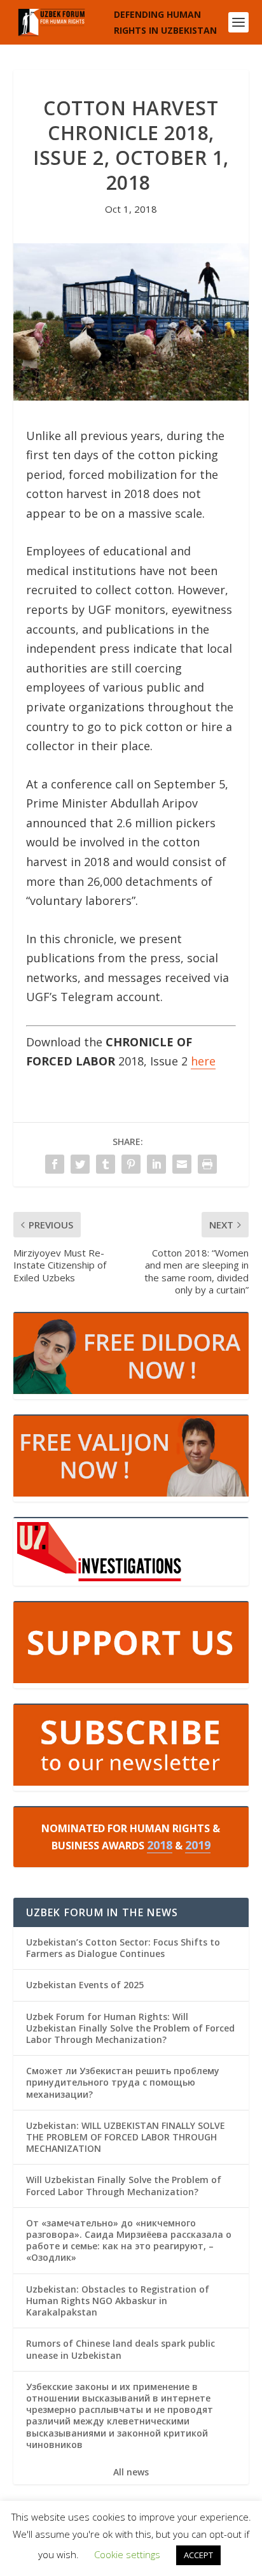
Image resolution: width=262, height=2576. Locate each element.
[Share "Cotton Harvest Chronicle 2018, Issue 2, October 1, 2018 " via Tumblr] (105, 1164)
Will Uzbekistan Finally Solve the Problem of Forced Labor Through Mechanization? (123, 2185)
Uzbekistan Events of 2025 (85, 1985)
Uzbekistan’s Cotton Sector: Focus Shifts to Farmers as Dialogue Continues (123, 1948)
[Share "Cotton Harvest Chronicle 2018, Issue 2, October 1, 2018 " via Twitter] (80, 1164)
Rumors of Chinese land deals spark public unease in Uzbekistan (120, 2349)
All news (131, 2472)
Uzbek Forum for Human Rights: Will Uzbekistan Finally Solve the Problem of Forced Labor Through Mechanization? (130, 2028)
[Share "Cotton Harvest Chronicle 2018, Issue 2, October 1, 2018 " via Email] (182, 1164)
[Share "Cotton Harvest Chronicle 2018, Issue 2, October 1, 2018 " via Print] (207, 1164)
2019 (197, 1845)
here (203, 1061)
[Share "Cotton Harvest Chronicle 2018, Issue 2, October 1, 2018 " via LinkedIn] (156, 1164)
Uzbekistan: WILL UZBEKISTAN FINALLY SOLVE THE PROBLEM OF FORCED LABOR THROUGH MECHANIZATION (125, 2136)
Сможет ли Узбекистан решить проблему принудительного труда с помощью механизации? (122, 2082)
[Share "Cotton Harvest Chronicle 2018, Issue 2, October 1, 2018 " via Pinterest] (131, 1164)
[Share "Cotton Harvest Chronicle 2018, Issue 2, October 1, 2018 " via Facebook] (54, 1164)
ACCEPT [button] (198, 2555)
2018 (159, 1845)
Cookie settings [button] (127, 2554)
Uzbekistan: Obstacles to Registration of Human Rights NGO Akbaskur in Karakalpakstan (117, 2300)
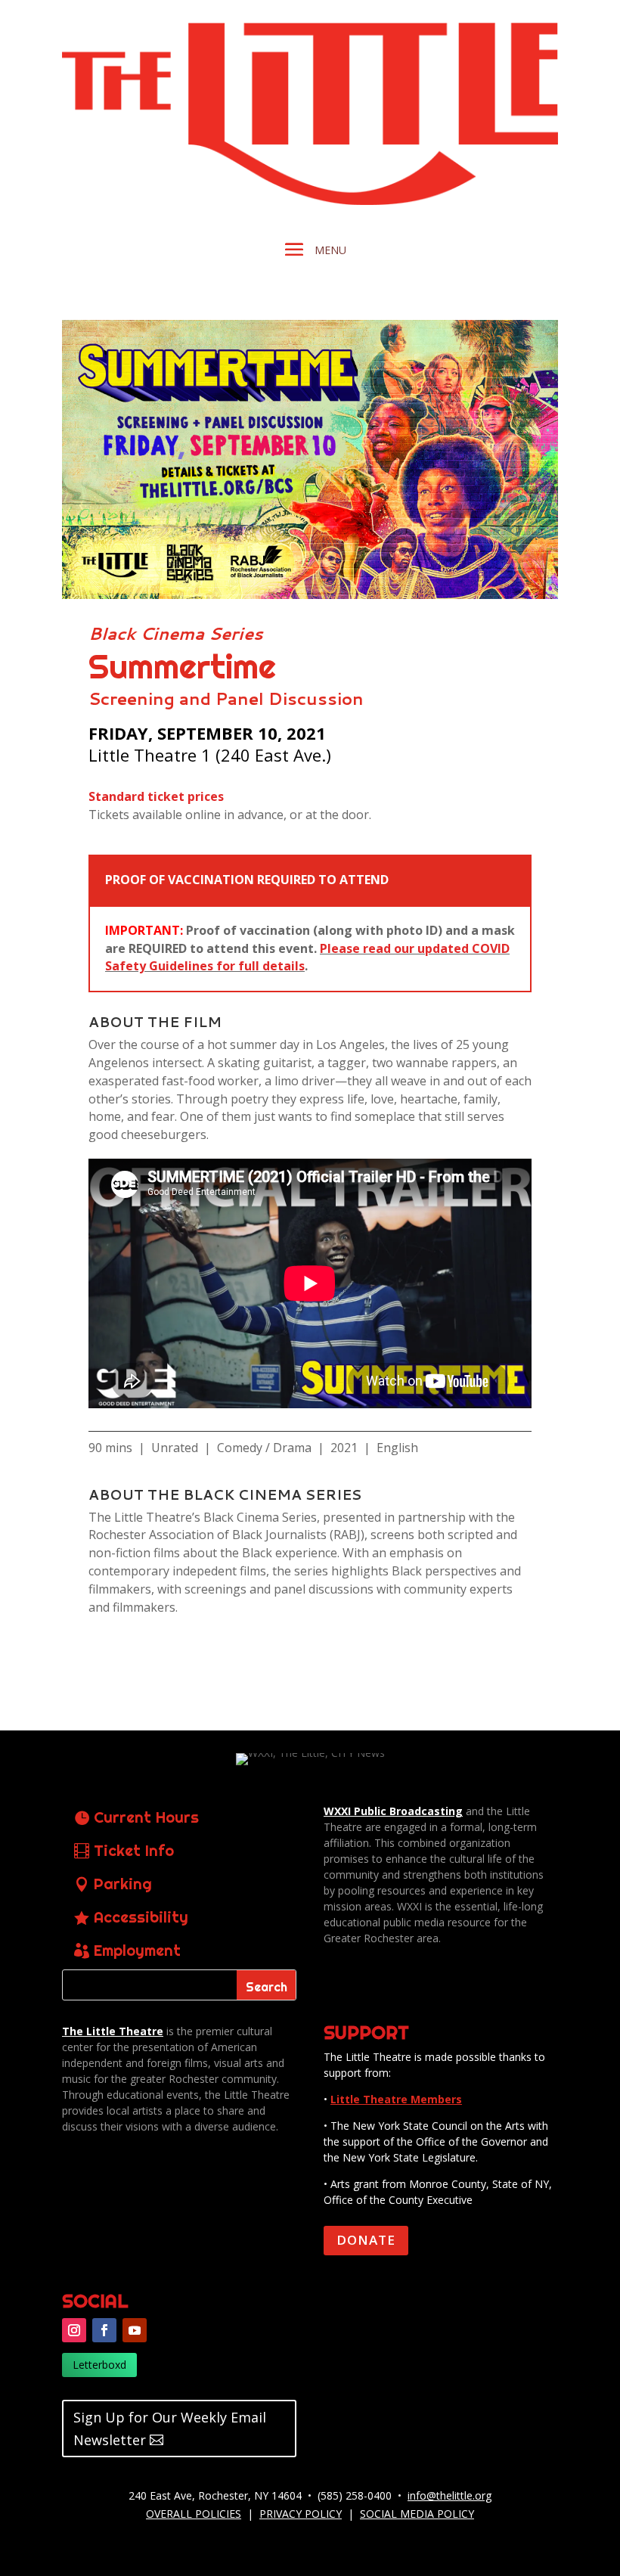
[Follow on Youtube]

• **Exercise requirements**
The expected answer is an unaltered copy of the listing, images removed.

• **Output**
Image resolution: width=262, height=2576. Locate each element.
[Share "Cotton Harvest Chronicle 2018, Issue 2, October 1, 2018 " via Tumblr] (105, 1164)
Will Uzbekistan Finally Solve the Problem of Forced Labor Through Mechanization? (123, 2185)
Uzbekistan Events of 2025 (85, 1985)
Uzbekistan’s Cotton Sector: Focus Shifts to Farmers as Dialogue Continues (123, 1948)
[Share "Cotton Harvest Chronicle 2018, Issue 2, October 1, 2018 " via Twitter] (80, 1164)
Rumors of Chinese land deals spark public unease in Uzbekistan (120, 2349)
All news (131, 2472)
Uzbek Forum for Human Rights: Will Uzbekistan Finally Solve the Problem of Forced Labor Through Mechanization? (130, 2028)
[Share "Cotton Harvest Chronicle 2018, Issue 2, October 1, 2018 " via Email] (182, 1164)
[Share "Cotton Harvest Chronicle 2018, Issue 2, October 1, 2018 " via Print] (207, 1164)
2019 (197, 1845)
here (203, 1061)
[Share "Cotton Harvest Chronicle 2018, Issue 2, October 1, 2018 " via LinkedIn] (156, 1164)
Uzbekistan: WILL UZBEKISTAN FINALLY SOLVE THE PROBLEM OF FORCED LABOR THROUGH MECHANIZATION (125, 2136)
Сможет ли Узбекистан решить проблему принудительного труда с помощью механизации? (122, 2082)
[Share "Cotton Harvest Chronicle 2018, Issue 2, October 1, 2018 " via Pinterest] (131, 1164)
[Share "Cotton Harvest Chronicle 2018, Issue 2, October 1, 2018 " via Facebook] (54, 1164)
ACCEPT [button] (198, 2555)
2018 (159, 1845)
Cookie settings [button] (127, 2554)
Uzbekistan: Obstacles to Registration of Human Rights NGO Akbaskur in Karakalpakstan (117, 2300)
[Follow on Youtube]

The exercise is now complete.